There is limited literature regarding osteochondroplasty together with OAT. Güngör et al.[19] reported osteochondral OAT along with osteochondroplasty of the femoral head in femoroacetabular impingement in two patients. Patients received surgical dislocation and osteochondral cylinders for OAT were removed from the ipsilateral knee.

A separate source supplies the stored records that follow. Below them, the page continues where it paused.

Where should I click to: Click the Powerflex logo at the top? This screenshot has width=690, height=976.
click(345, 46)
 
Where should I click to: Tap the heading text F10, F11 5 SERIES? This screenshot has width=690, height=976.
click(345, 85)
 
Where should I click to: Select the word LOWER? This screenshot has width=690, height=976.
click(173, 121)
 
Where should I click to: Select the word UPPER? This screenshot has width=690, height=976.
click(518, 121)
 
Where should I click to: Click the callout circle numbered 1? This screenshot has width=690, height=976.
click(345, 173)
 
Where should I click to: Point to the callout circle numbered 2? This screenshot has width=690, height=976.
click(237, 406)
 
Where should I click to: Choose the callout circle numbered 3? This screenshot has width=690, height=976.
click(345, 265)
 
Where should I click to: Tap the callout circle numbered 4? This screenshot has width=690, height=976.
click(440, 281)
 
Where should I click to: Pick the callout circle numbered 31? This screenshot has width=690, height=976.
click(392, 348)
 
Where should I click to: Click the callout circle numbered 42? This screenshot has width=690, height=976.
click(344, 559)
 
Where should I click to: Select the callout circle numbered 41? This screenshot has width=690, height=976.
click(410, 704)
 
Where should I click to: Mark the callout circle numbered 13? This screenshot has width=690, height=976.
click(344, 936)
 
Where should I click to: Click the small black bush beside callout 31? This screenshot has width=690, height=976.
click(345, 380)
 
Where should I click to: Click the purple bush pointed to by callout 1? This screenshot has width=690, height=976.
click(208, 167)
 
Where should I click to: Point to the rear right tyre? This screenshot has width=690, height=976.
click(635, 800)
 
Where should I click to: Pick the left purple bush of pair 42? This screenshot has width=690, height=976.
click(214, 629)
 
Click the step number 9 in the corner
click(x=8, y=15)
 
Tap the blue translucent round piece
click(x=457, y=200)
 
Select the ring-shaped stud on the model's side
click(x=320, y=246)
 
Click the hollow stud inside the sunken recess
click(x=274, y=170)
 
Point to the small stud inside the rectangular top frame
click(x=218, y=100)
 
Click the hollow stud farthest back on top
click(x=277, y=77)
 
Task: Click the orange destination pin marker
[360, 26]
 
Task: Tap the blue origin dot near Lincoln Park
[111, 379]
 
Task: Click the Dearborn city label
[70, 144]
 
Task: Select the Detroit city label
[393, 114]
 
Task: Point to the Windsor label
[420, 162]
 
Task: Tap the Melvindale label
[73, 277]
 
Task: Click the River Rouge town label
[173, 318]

Our patient had an unstable cartilage fragment in a large area at the weight-bearing zone of the femoral head. The fragment was avascular and had no bony connection with femoral head. We believed that fixation of the fragment or a valgus producing osteotomy of the proximal femur in order to move the defective area out of weight-bearing zone would not achieve satisfactory result. The patient had a large femoral head due to previous AVN which was more apparent in the anterior part. We opted to treat the cartilage defect with OAT and used the anterior aspect of aspheric femoral head as a donor site. The anterolateral part of the head was planned to be removed for femoral head reshaping. We obtained autografts with a diameter of 8 mm (five) and 6 mm (one) from the anterolateral part of the same femoral head. Our case is unique in the literature since the removed part of femoral head was used as a donor site for osteochondral grafts. So, the patient was saved from an unnecessary knee procedure. The patient also had osteochondroplasty and relative neck lengthening along with OAT. In addition, etiologies for OAT in the literature include Legg Calve Perthes disease, epiphyseal dysplasia, osteochondritis dissecans or trauma. Our case had sequelae of DDH and differs in terms of etiology.
In conclusion, safe surgical hip dislocation has changed the treatment approaches for many hip pathologies in young adults. As a result, we believe that OAT is an effective treatment method for osteochondral lesions of the femoral head. Although the most common source of the autograft is the knee, aspheric portion of the femoral head can also be used in selected cases and an unnecessary knee surgery can be avoided.
The authors declared no conflicts of interest with respect to the authorship and/or publication of this article.
The authors received no financial support for the research and/or authorship of this article.